_Work to be completed_. Retype the entries word for word, leaving nothing out.

---------- Given records

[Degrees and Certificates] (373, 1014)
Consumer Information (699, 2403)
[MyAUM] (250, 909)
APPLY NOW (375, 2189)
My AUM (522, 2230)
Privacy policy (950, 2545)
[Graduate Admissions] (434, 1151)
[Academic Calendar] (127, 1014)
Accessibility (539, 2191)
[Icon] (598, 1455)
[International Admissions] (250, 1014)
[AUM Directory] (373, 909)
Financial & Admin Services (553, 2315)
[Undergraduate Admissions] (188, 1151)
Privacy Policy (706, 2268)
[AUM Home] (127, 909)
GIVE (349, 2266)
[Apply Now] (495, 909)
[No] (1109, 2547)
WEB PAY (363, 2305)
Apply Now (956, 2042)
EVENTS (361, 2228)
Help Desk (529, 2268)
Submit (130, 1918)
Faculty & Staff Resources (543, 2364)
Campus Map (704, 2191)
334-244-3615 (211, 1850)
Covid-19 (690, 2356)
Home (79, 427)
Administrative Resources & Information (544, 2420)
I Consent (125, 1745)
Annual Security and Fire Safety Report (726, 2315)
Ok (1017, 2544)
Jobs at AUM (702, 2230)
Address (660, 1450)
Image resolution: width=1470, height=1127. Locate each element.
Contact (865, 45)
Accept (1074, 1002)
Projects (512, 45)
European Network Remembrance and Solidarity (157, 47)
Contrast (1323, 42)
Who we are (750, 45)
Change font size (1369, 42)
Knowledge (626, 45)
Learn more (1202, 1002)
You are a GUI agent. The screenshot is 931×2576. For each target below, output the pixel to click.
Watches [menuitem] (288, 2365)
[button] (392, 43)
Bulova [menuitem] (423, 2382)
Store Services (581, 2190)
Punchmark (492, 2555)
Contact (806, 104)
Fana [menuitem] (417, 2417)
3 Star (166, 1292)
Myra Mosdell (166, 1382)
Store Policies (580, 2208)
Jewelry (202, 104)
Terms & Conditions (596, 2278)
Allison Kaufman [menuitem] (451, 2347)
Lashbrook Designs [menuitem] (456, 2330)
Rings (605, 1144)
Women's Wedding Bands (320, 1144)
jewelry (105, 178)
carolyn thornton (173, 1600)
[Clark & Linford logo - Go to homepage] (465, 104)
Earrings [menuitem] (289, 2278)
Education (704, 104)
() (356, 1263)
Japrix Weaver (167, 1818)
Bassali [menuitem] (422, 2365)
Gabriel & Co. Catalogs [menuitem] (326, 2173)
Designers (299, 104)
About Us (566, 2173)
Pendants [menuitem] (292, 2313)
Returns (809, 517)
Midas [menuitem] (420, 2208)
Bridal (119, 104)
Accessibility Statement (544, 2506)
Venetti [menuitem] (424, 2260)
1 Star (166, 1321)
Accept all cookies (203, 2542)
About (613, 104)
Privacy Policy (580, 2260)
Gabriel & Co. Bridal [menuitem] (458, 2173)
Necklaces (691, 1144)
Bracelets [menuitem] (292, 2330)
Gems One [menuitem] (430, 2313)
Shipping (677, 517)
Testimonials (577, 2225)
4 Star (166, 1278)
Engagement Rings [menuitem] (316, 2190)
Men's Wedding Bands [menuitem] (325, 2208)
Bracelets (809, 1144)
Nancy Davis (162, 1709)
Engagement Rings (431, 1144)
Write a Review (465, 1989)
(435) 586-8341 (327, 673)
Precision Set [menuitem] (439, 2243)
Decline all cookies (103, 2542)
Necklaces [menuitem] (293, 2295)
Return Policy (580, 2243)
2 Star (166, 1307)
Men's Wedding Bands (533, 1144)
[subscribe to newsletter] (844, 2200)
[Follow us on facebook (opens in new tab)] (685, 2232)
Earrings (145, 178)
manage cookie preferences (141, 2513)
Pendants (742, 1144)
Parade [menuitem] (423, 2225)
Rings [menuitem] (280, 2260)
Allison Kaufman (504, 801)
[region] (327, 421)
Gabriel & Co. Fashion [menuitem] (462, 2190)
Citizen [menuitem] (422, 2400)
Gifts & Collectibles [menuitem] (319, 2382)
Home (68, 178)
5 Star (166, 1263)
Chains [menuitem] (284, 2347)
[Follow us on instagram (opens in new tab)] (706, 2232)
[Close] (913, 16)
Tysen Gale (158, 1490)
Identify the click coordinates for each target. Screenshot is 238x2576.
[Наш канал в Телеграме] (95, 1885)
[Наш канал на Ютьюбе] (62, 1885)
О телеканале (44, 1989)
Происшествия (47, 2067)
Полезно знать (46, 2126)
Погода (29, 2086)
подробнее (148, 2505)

--------------------

_Reply to the task_.
[Degrees and Certificates] (373, 1014)
Consumer Information (699, 2403)
[MyAUM] (250, 909)
APPLY NOW (375, 2189)
My AUM (522, 2230)
Privacy policy (950, 2545)
[Graduate Admissions] (434, 1151)
[Academic Calendar] (127, 1014)
Accessibility (539, 2191)
[Icon] (598, 1455)
[International Admissions] (250, 1014)
[AUM Directory] (373, 909)
Financial & Admin Services (553, 2315)
[Undergraduate Admissions] (188, 1151)
Privacy Policy (706, 2268)
[AUM Home] (127, 909)
GIVE (349, 2266)
[Apply Now] (495, 909)
[No] (1109, 2547)
WEB PAY (363, 2305)
Apply Now (956, 2042)
EVENTS (361, 2228)
Help Desk (529, 2268)
Submit (130, 1918)
Faculty & Staff Resources (543, 2364)
Campus Map (704, 2191)
334-244-3615 (211, 1850)
Covid-19 (690, 2356)
Home (79, 427)
Administrative Resources & Information (544, 2420)
I Consent (125, 1745)
Annual Security and Fire Safety Report (726, 2315)
Ok (1017, 2544)
Jobs at AUM (702, 2230)
Address (660, 1450)
Image resolution: width=1470, height=1127. Locate each element.
Contact (865, 45)
Accept (1074, 1002)
Projects (512, 45)
European Network Remembrance and Solidarity (157, 47)
Contrast (1323, 42)
Who we are (750, 45)
Change font size (1369, 42)
Knowledge (626, 45)
Learn more (1202, 1002)
You are a GUI agent. The screenshot is 931×2576. For each target below, output the pixel to click.
Watches [menuitem] (288, 2365)
[button] (392, 43)
Bulova [menuitem] (423, 2382)
Store Services (581, 2190)
Punchmark (492, 2555)
Contact (806, 104)
Fana [menuitem] (417, 2417)
3 Star (166, 1292)
Myra Mosdell (166, 1382)
Store Policies (580, 2208)
Jewelry (202, 104)
Terms & Conditions (596, 2278)
Allison Kaufman [menuitem] (451, 2347)
Lashbrook Designs [menuitem] (456, 2330)
Rings (605, 1144)
Women's Wedding Bands (320, 1144)
jewelry (105, 178)
carolyn thornton (173, 1600)
[Clark & Linford logo - Go to homepage] (465, 104)
Earrings [menuitem] (289, 2278)
Education (704, 104)
() (356, 1263)
Japrix Weaver (167, 1818)
Bassali [menuitem] (422, 2365)
Gabriel & Co. Catalogs [menuitem] (326, 2173)
Designers (299, 104)
About Us (566, 2173)
Pendants [menuitem] (292, 2313)
Returns (809, 517)
Midas [menuitem] (420, 2208)
Bridal (119, 104)
Accessibility Statement (544, 2506)
Venetti [menuitem] (424, 2260)
1 Star (166, 1321)
Accept all cookies (203, 2542)
About (613, 104)
Privacy Policy (580, 2260)
Gabriel & Co. Bridal [menuitem] (458, 2173)
Necklaces (691, 1144)
Bracelets [menuitem] (292, 2330)
Gems One [menuitem] (430, 2313)
Shipping (677, 517)
Testimonials (577, 2225)
4 Star (166, 1278)
Engagement Rings [menuitem] (316, 2190)
Men's Wedding Bands [menuitem] (325, 2208)
Bracelets (809, 1144)
Nancy Davis (162, 1709)
Engagement Rings (431, 1144)
Write a Review (465, 1989)
(435) 586-8341 (327, 673)
Precision Set [menuitem] (439, 2243)
Decline all cookies (103, 2542)
Necklaces [menuitem] (293, 2295)
Return Policy (580, 2243)
2 Star (166, 1307)
Men's Wedding Bands (533, 1144)
[subscribe to newsletter] (844, 2200)
[Follow us on facebook (opens in new tab)] (685, 2232)
Earrings (145, 178)
manage cookie preferences (141, 2513)
Pendants (742, 1144)
Parade [menuitem] (423, 2225)
Rings [menuitem] (280, 2260)
Allison Kaufman (504, 801)
[region] (327, 421)
Gabriel & Co. Fashion [menuitem] (462, 2190)
Citizen [menuitem] (422, 2400)
Gifts & Collectibles [menuitem] (319, 2382)
Home (68, 178)
5 Star (166, 1263)
Chains [menuitem] (284, 2347)
[Follow us on instagram (opens in new tab)] (706, 2232)
[Close] (913, 16)
Tysen Gale (158, 1490)
Identify the click coordinates for each target. Screenshot is 238x2576.
[Наш канал в Телеграме] (95, 1885)
[Наш канал на Ютьюбе] (62, 1885)
О телеканале (44, 1989)
Происшествия (47, 2067)
Полезно знать (46, 2126)
Погода (29, 2086)
подробнее (148, 2505)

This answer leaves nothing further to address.